On the road... of life...

On the road... of life...
Always keep moving

Friday, October 12, 2012

Passion

There is another show on tv that I have been enjoying.  It is Eric McCormick's new show, Perception.  I named this post Passion because we all need to find our passion in life, and the episode I just watched, from about a month ago, had a young man in it who was in college on a football scholarship.  When Eric McCormick's character (who is a college professor but also a schizophrenic - not multiple personality - with some very interesting hallucinations)... anyway, he figures out this kid in his class, who is in college on a football scholarship, has a head injury that keeps him from playing football anymore.  The kid goes back and plays in the next game and injures himself even more severely.  Dr. Pierce (McCormick) asks the kid, "Why would you do this to yourself??"  The kid says that ever since he was small, football has been his life.  Who is he if he can't play football anymore?

Now, I have to back up here.  One of Pierce's hallucinations this episode is a younger version of himself.  This younger version reminds Pierce of the plans and the dreams he had before being diagnosed with schizophrenia.  

Okay, so back to the kid, and the question he poses to Dr. Pierce.  Pierce does not let on to anyone he has schizophrenia because it is so misunderstood, and because he has a helper who keeps him kind of focused and on track so he doesn't lose himself in his hallucinations.  So what does he say to this kid?

He tells the kid that he had dreams and plans, and ended up in a hospital, too.  He thought his life was absolutely over.  The kid asked, "What did you do?"  The answer?  FIND NEW DREAMS.

Find your new passion, or reinvent an old one.  You might have noticed that the last post and this one both deal with new shows with a psychological twist.  My passion when I was going through elementary, junior high, senior high, and college was psychology.  I loved the theories and the whole world of different ideas about people... our motivations, our cycles of growth, our thought patterns... so much more.  I think watching these two shows, I may actually be rediscovering an old passion that I can grab hold to in order to make some order out of this world of mine which, for several years now, but especially since I have been on full disability, has been just a jumbled mass of lists and ideas and piles of barely started projects.  

I want to write a book on MS, and on knowing your own MS.  Psychology may just be the door I have been looking for...

Politics and why I have been away... this time...

Politics.  I really hate them, so until now, I have avoided commenting on the entire election.  I have been seeing arguments for and against each side of the races... local, state, federal.  It amazes me how badly people treat one another in the name of politics.  I see and hear what I thought were perfectly sane people talking like the apocalypse is coming if so and so gets elected... and it doesn't matter what side they are on, because both sides are saying the same thing.  All I know is that life will go on, just as it has before.  The way we as a nation treat other nations, the way other nations treat us, the way we treat each other as individuals... it all comes in waves and circles.  I don't know where this election will leave us as a nation.  I just wish for once we could go back to the days before we began locking our doors, distrusting our neighbors, and hating people we once called friends, all in the name of politics.
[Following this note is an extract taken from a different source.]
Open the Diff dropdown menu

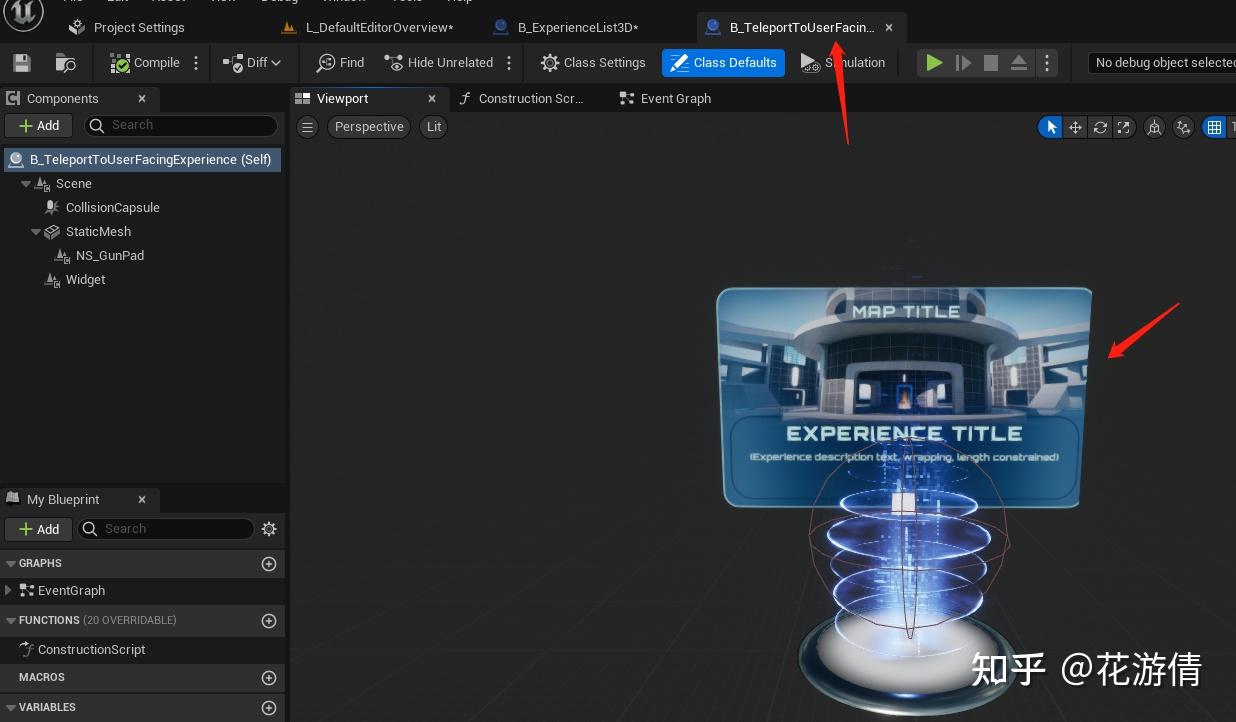(x=253, y=62)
I was watching Matthew Perry's new show, Go On, the other night, and there is a character on there who is married and lives not only with his wife, but also with her boyfriend.  When asked how he can be so happy all the time, he explains how he has made up an old town called Harborville.  It has 700 people, and he knows all of them by name.  He goes to Harborville (in his mind) whenever he needs to escape the realities of his life.  There he is happy.  There everyone treats each other with respect.  I think we all need a little Harborville in our lives... and a lot less nonsense.